# Java moss?



## HighOctane (Jan 2, 2003)

Do anyone here have any experiences with java moss. I was thinking about buying a small patch of it and letting it spread onto the huge peice of driftwood in my tank. Will my Reds and Terns like this? Good idea or bad. Any info on java moss would be greatly appreciated. Thanks in advance


----------



## Lahot (May 20, 2003)

I tried it, and I'm still pulling long threads of it out of my filter intakes every now and then. Never again


----------



## Chunkis (Nov 2, 2003)

Its up to you.


----------



## ttldnial (May 14, 2003)

I've tried java moss, but it eventually dies on me.
I love the look of this plant in my tank...
Go for it, your fish will love it.
Good luck.


----------



## soulfly (Aug 7, 2003)

Didn't work in my P tank. They wouldn't let it anchor to the driftwood. They kept knocking it off and filters would suck it up. I had to take that crap off my impellers a couple times a week.


----------



## DanJ (Dec 23, 2003)

it looks soo nice though, maybe if you let it grow in a 10 gal or somethin till it gets cozy


----------



## soulfly (Aug 7, 2003)

I buried some in the gravel so the Ps can't mess with it too much. I'm thinkin it'll be like a ground cover.


----------



## khuzhong (Apr 11, 2003)

the only plants i can get to live are the cheapazz plant bulbs from walmart that i just throw in my tank.. lol.. everything else dies


----------



## Judazzz (Jan 13, 2003)

DanJ said:


> it looks soo nice though, maybe if you let it grow in a 10 gal or somethin till it gets cozy


 Sounds like a good idea.
Personally, I never really had succes anchoring plants to wood or rocks - it's a very time-consuming process, and my piranha's kept knocking over the plants before it was attached well...
It does look sweet, though: maybe your lfs sells pieces with plants attached...
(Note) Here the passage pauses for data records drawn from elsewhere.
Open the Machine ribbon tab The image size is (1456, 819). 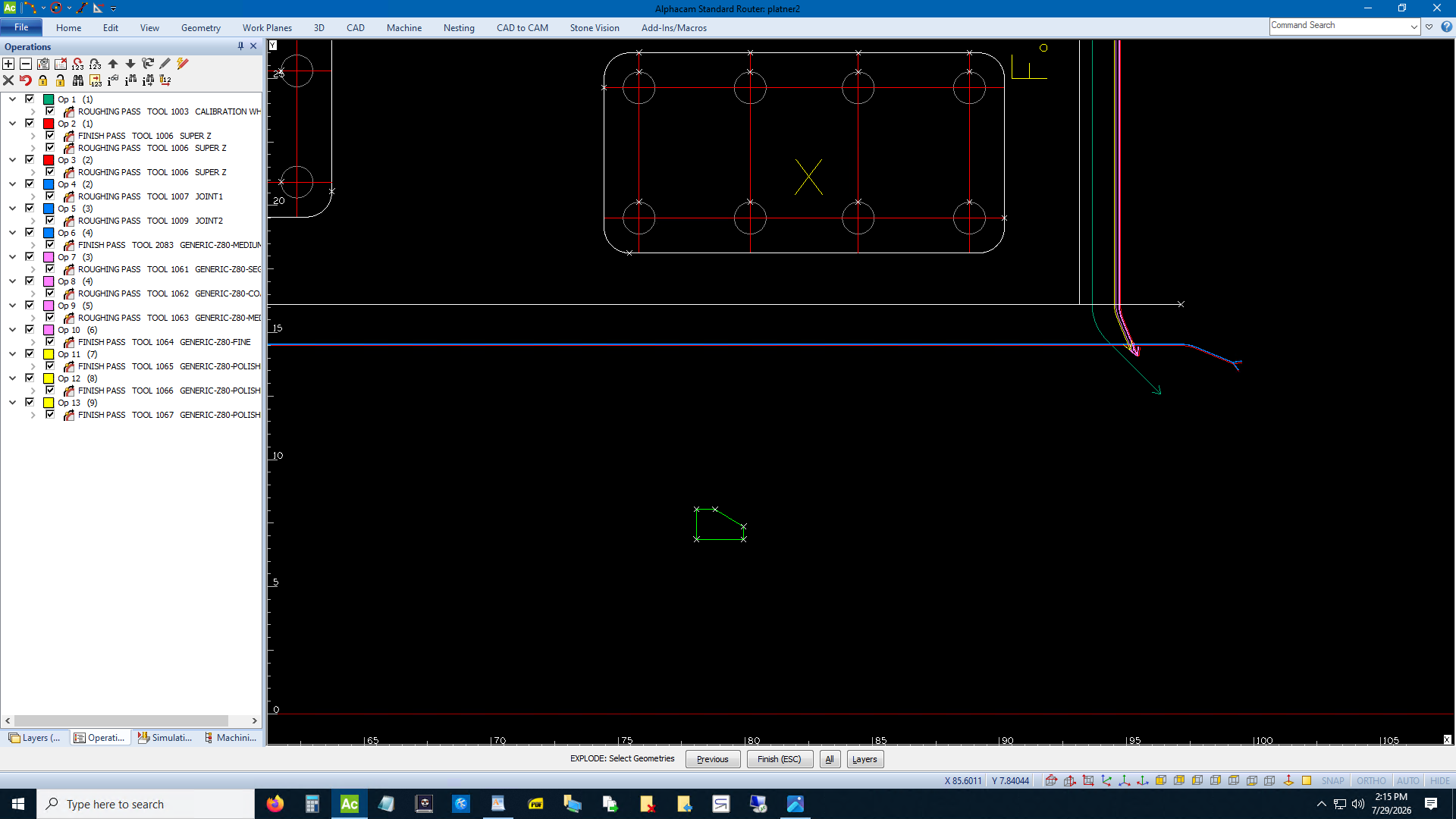coord(404,28)
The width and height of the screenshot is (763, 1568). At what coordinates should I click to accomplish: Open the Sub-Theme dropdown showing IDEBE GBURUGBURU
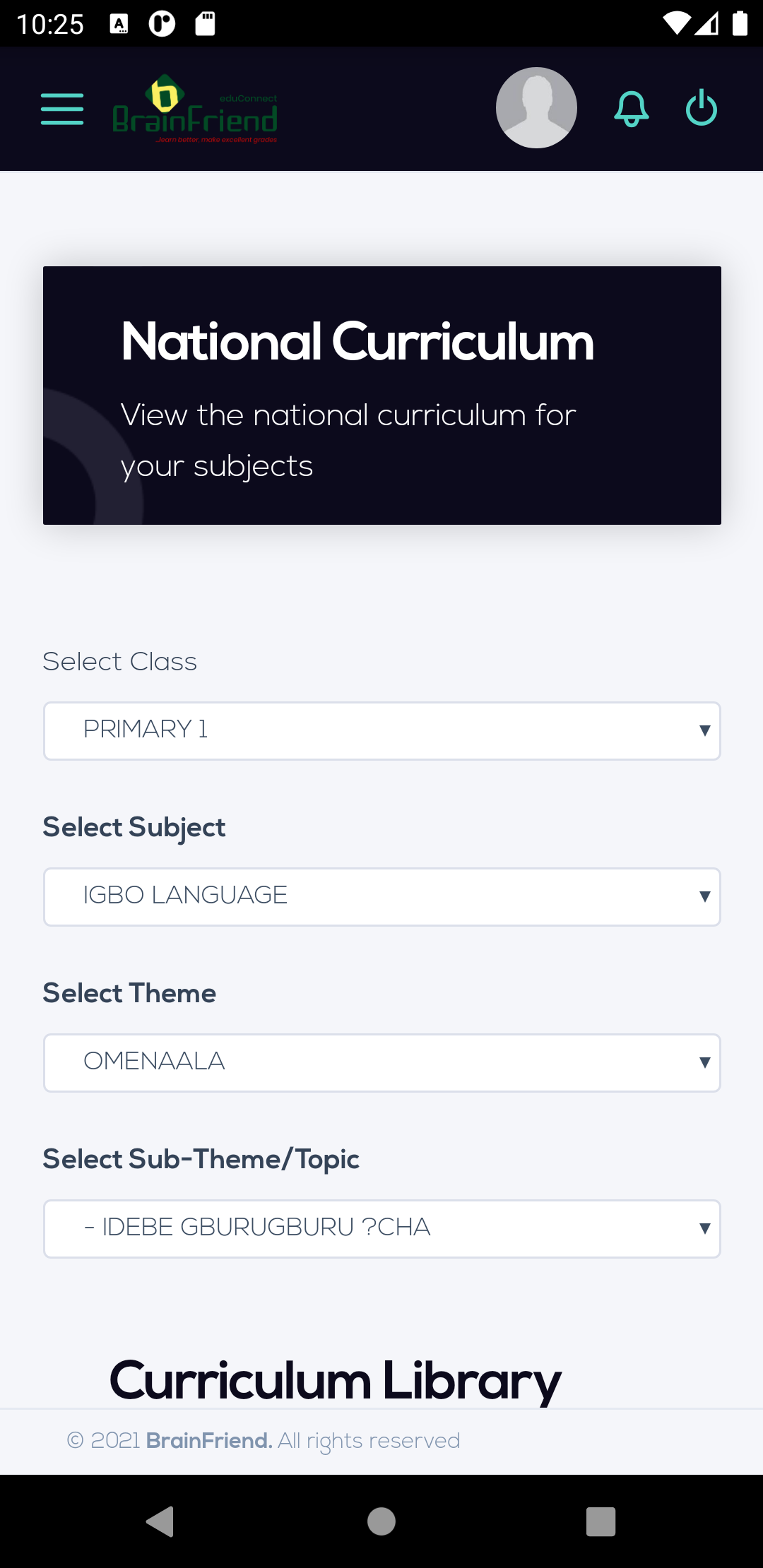[382, 1228]
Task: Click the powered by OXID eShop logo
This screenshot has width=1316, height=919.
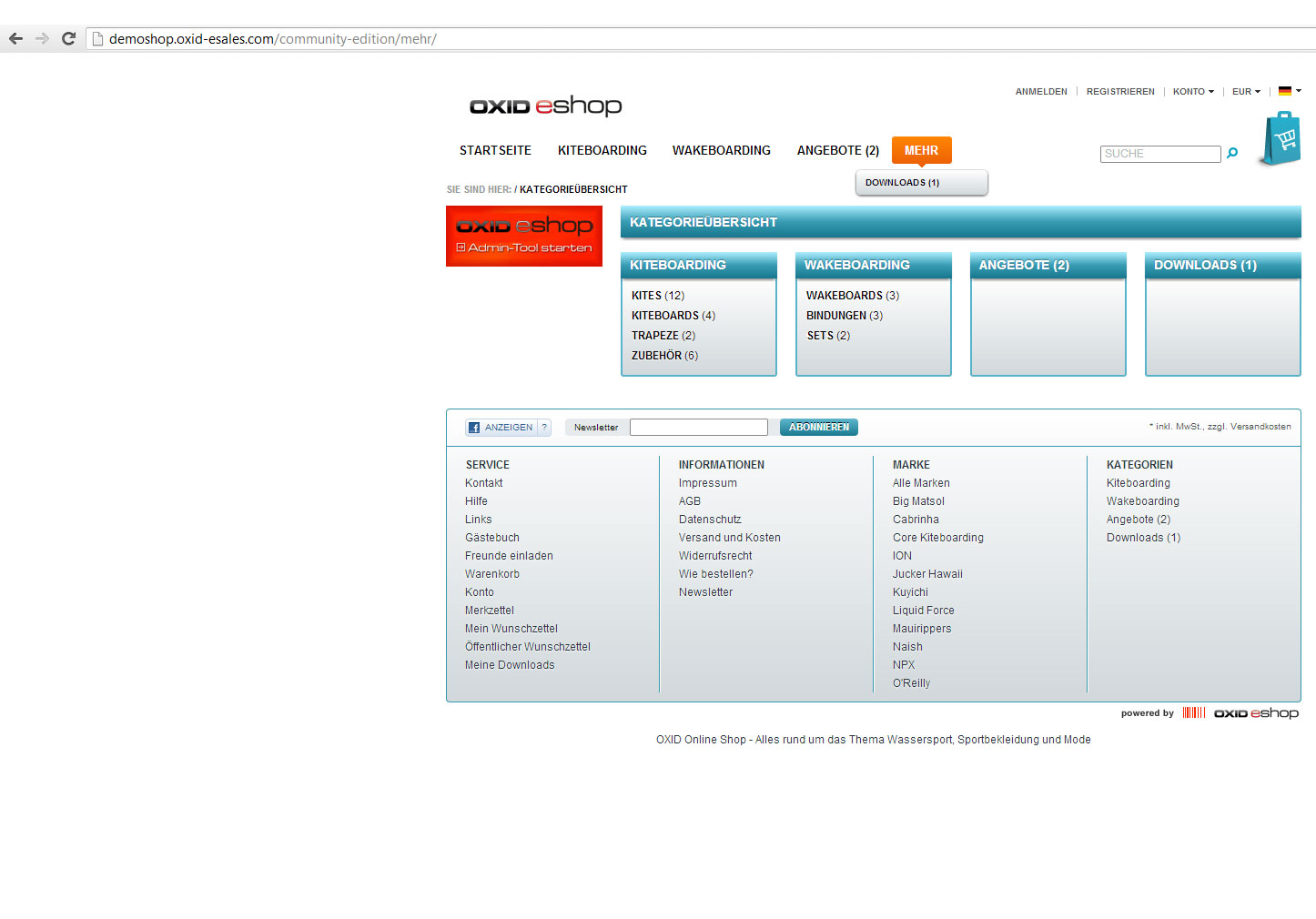Action: tap(1255, 713)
*_Moved to Equipment Questions_*


----------



## Winkyee (Feb 17, 2003)

Lahot said:


> I tried it, and I'm still pulling long threads of it out of my filter intakes every now and then. Never again


 Same here , Just a pain in the ass.








Amazon Swords seem to be the only plant I can't kill .
they don't exactly flourish either.


----------



## HighOctane (Jan 2, 2003)

My lfs has some for sale. Its is already attached to a small chunk of driftwood. They are asking 10.00 for it which seems kinda steep considering how fast it grows and the overabundance of it. None the less I am still going to give it a shot. I have 3 new P's coming this sunday so I'm going to wait until they get used to the tank before I buy it. That way I don't have to worry about the new guys going crazy in the tank and destroying the plant.

Thanks for the replys


----------



## CrocKeeper (Dec 26, 2003)

I have had tremendous results with both Java moss and Java ferns in my tanks. I tied the plants to root wood in the tank using black cotton thread. It has to be trimmed back about every five months or so, but the overall effect was worth the effort! I will try to get some pics up...


----------



## HighOctane (Jan 2, 2003)

Awsome. Please get thoes pic.


----------



## tinyteeth (Mar 12, 2003)

my LFs owner told me its good to keep java moss to itself. if you keep other plants, they will compete for nutrients in the water. i anchor it with rocks, or push the mossin with my fingers.


----------